21st Century Students

blg scrsAs I laid out the schedule for our upcoming PE unit on bowling, I told my class I would teach them how to keep score.  “But why,” asked a puzzled student, “when the machines will do that for us?”

While it sounds like a line from a science fiction movie, it’s an issue I face daily. As a teacher in a 21st-century classroom, I’m often faced with the question of how useful a skill is now and how useful it will be in the near future.  Debates rage in social media over whether we should be teaching cursive, but there are other issues: analog (clock face) vs. digital time; multiplication tables vs. calculators; keyboarding vs. voice (or just thumbs). . .

The list of no-longer-taught items continues to grow: dictionary guide words, the library card catalog, using encyclopedias.  But at the same time, the list of necessary new skills also grows: validating online research, uploading an assignment, creating presentations on PowerPoint/Prezi/Keynote, using the Help feature on a new app or program.
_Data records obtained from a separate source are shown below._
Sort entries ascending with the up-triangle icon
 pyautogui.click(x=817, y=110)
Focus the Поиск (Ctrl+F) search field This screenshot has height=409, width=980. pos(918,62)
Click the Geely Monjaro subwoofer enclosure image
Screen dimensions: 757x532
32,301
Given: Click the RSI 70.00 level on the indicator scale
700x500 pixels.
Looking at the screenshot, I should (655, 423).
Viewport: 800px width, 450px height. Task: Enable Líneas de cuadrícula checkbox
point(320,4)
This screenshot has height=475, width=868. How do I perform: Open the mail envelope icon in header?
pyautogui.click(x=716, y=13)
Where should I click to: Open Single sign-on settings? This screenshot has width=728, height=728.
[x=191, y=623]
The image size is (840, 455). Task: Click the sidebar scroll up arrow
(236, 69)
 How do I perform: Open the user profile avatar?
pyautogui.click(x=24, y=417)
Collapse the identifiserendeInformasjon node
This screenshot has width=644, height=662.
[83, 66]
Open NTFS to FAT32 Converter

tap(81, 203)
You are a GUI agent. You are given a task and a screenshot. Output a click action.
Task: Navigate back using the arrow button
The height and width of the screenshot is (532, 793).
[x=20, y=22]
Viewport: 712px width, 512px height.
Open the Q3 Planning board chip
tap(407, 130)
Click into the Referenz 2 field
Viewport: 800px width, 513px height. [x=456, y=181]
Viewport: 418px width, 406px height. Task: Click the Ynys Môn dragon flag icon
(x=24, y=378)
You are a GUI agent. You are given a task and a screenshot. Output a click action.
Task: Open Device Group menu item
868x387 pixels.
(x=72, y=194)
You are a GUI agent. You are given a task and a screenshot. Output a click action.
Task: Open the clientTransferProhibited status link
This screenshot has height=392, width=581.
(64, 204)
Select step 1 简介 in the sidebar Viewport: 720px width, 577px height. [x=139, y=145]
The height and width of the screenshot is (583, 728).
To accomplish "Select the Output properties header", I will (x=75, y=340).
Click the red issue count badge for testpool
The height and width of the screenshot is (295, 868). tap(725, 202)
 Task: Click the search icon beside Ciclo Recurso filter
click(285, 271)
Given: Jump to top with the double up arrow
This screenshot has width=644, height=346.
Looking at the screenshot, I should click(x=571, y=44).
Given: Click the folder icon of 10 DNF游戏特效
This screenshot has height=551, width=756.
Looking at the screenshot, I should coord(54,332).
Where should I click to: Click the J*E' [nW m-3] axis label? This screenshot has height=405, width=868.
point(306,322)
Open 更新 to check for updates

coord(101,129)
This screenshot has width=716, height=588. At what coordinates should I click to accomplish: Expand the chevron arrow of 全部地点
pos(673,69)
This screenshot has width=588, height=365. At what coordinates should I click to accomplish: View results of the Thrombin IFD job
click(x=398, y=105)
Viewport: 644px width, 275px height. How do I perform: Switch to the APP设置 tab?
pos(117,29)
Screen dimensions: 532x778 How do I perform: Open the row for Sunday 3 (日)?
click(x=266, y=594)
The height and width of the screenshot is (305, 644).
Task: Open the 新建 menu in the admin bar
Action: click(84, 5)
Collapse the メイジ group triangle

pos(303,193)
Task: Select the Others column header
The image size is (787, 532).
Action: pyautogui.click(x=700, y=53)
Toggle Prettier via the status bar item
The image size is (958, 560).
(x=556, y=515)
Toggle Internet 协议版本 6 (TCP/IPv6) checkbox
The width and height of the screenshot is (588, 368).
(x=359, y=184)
When someone says students should know how to write in cursive or read a wristwatch in case their electronics break down, I point out that few of us can saddle a horse, make bread from scratch, or milk a cow.  When our cars break down, we find a ride; when we run out of bread or milk, we buy or borrow some.  We never go back to “the old ways.”  Humans have an amazing ability to adapt and to cope.

There will always be an overlap of new skills with old; for example, sometimes I use Google to look up an answer and other times I ask SIRI.  Sometimes I look at an online map before I go and other times I just trust my phone’s GPS.  See how quickly new skills become old?

Yes, some day there may be an electromagnetic pulse that will stop all electricity and radio waves, like in sci-fi movies.  If that day comes, we will need to learn to live off the land, or use Morse code, or draw water from a well.  The “old skills” will become the new ones that everyone needs to know.  And we will adapt.

In the meantime, I’m going to sharpen some pencils and teach my kids how to score a strike.  For old time’s sake.